Allegations that Holtz molested a second boy in the 1970s are being invested by Kentucky State Police detectives assigned to Post 6 in Dry Ridge.

Holtz and the Covington Diocese have already settled out of court in a third case. In that one, Bernard Gerhardstein of Fort Thomas accused Holtz of abuse at Holy Family Convent and St. Phillip's in Melbourne.

While Holtz is not named as a defendant in Fischer's suit, the Covington Diocese is. Chesley maintains that the diocese had a longstanding practice of concealing information that it regularly obtained regarding sexually abusive conduct against minors by Holtz and other priests, which he says encouraged such sexual abuse to continue.

To help prove those allegations, Chesley sought to review the diocese's personnel records, some of which could be contained in Canon 489 files, sometimes call the "secret archives."

Chesley said that if he finds information in the archive relevant to his case, he will have to go back to court to show the relevance.

Otherwise, no one else will be allowed to see the archive.
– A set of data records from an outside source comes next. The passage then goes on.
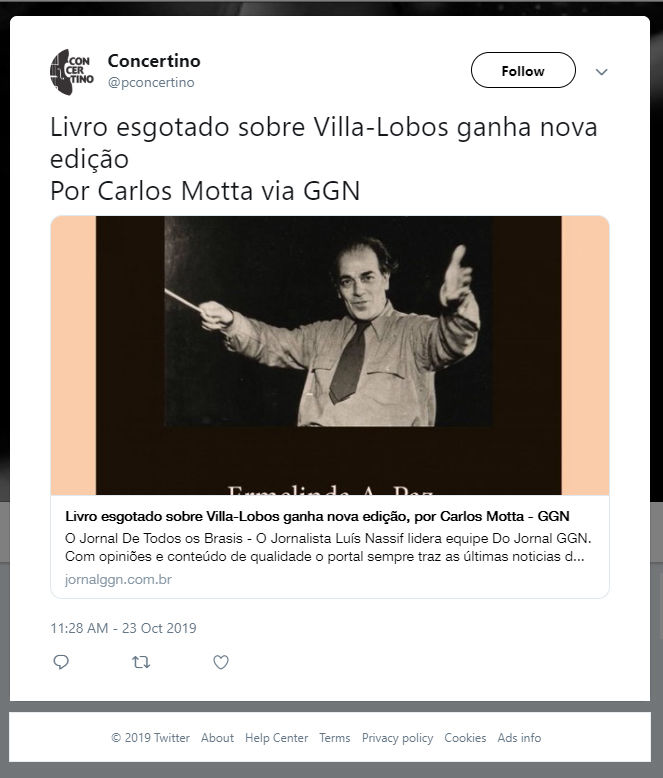Open the Concertino profile avatar

(72, 72)
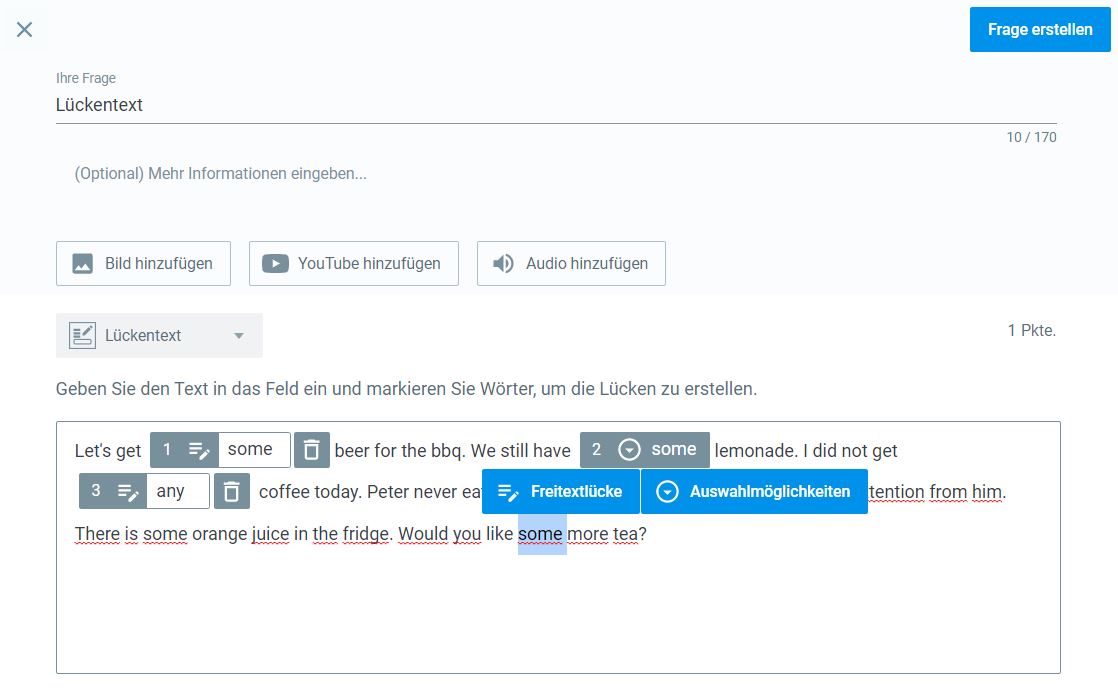
Task: Click the fill-in-the-blank icon beside Lückentext
Action: 82,336
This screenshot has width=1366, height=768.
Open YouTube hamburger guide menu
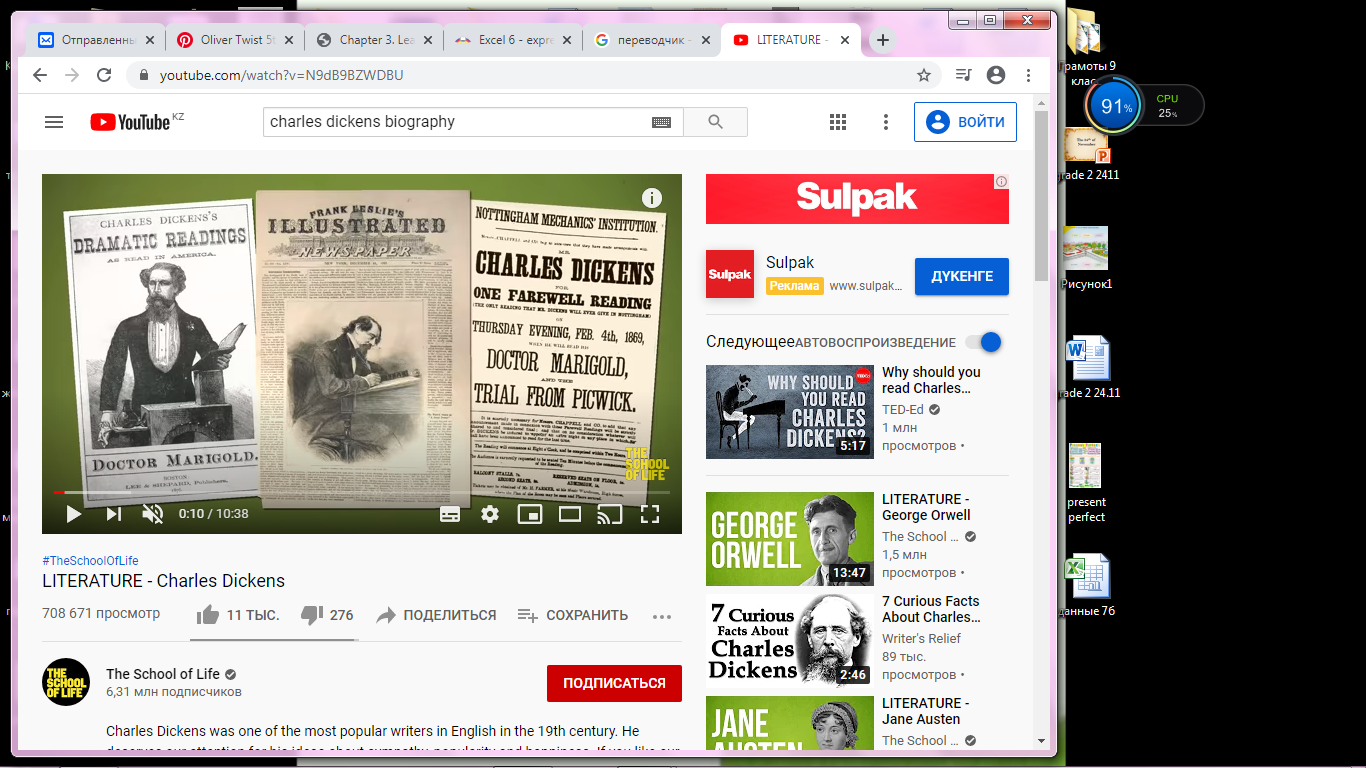[x=54, y=122]
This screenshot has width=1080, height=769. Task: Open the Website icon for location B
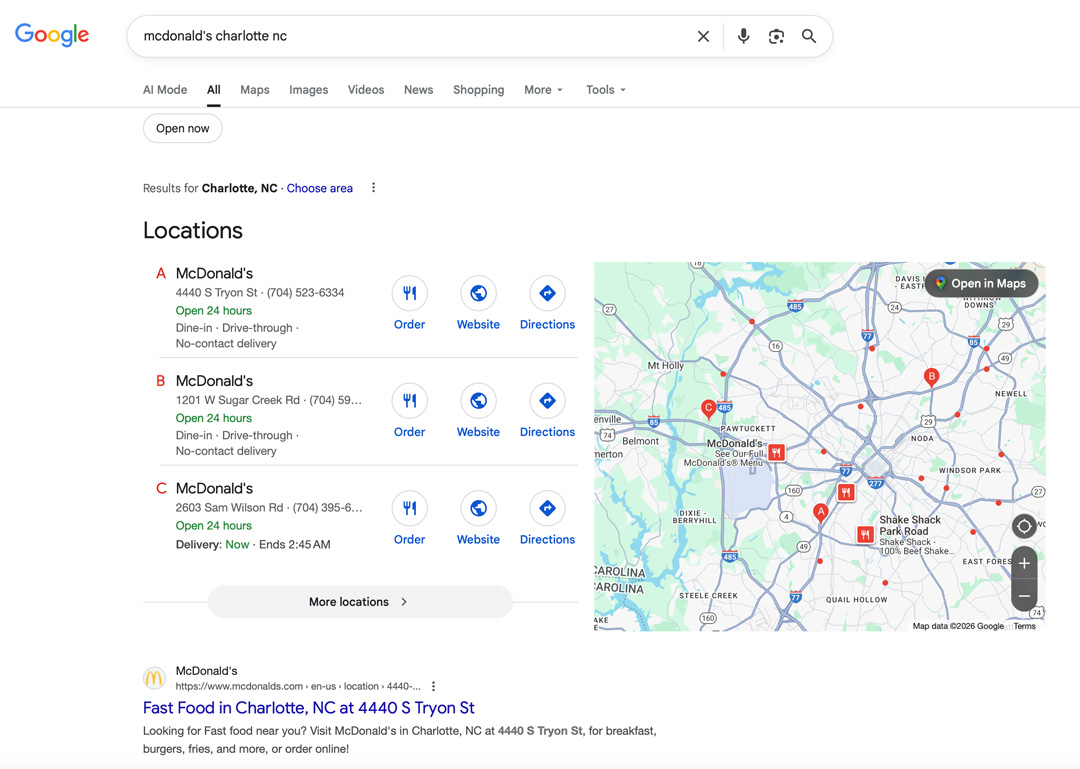tap(478, 400)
"We think the documents will be very relevant and important in the trial and proceeding of the Fischer case," Chesley said.

"We don't want the diocese to tell us what's important and what's not important. We want to make that determination, because we have that burden of proof."

The motion requests access to the secret-archive deposition testimony of a now-deceased diocesan chancellor and canon lawyer, the Rev. Roger Kriege, when he was testifying for the diocese in a civil suit involving former Covington priest Earl Bierman in 1998.

Bierman pleaded guilty in 1993 to 25 counts of molestation of six teenage boys connected with Covington Latin High School, Newport Central Catholic High School and St. Patrick School in Maysville. He is serving a 20-year sentence at the Kentucky State Reformatory at LaGrange.

A ruling is still pending on a class-action proposal related to another lawsuit filed by Chesley on behalf of two people who say they were sexually abused by priests in elementary school. One of those priests, the suit alleges, was Holtz.